The couple learned that Andrews’ life expectancy was one to two years. “That was hard to accept,” said Van Assche. “But we hung in there together and got another 16 months. I’d never faced anything so difficult. Thank goodness I had support groups, which I still attend.”

They drew on a wide range of healing approaches.

“We took daily walks and shared nutritious food,” he said. “We went to Mass. General in Boston once a week, and she had radiation at Cooley Dickinson [hospital in Northampton].”

Speech therapy helped Andrews regain some linguistic capabilities, and she remained active, even continuing to cut firewood.

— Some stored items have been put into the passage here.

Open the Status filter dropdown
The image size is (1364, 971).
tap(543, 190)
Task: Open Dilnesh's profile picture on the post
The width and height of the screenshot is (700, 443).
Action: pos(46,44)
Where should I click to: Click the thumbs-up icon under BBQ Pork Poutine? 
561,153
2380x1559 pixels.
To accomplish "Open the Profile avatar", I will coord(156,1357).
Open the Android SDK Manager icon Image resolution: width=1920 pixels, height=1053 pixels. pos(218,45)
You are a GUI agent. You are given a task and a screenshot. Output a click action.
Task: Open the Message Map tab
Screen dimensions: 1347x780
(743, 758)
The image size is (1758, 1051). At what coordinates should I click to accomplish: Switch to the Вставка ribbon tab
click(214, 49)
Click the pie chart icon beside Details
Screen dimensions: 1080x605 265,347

Andrews’ last art fair was in August 2018 in Great Barrington. “Marilyn couldn’t speak, but she was very excited to be there, especially when she saw some of her steady customers from New York City.”

Van Assche reflected on their final year. “I’m so glad we had that time,” he said. “Losing one’s life partner to sudden death must be much harder.”

Andrews died at the Fisher Home, a freestanding hospice in Amherst.

“Marilyn never got into the imagery of battling cancer,” she said. “She wanted to live with enjoyment until the end.”

Van Assche played guitar and sang for her at the hospice home.

Now that he lives alone, Van Assche says, “It’s great to have her work around me … her big sculptures and birdbaths, as well as the functional things in the kitchen. Her art is all over the house.”

“She wanted me to be happy. She taught me that if you don’t have joy in your life, find out what you need to do to feel more joyful. I told her that, after she was gone, I’d play music with other people. And I do.”

“Since she died, I’m much less afraid of death,” he said. “Life on this earth is really just like a drop. It’s a mystery. ”

Andrews donated her body to medical research, so Van Assche did not receive her ashes until months later.

“As I carried her ashes up our driveway, I realized we’re part of a much bigger whole. This has always been done — people carrying the remains of their loved ones — and it will always be done.”

Van Assche remains in close touch with Andrews’ two grown children, eight grandchildren, and the three great-grandchildren who’ve been born since she died.

“Some of them will come here in a few weeks to celebrate Marilyn’s life,” he said. “We’d planned a memorial for last year, but we postponed it due to the pandemic.”

The family plans to spread her ashes on the land Andrews tended, harvested from, and loved. “It’s all part of a beautiful cycle,” concluded her life partner.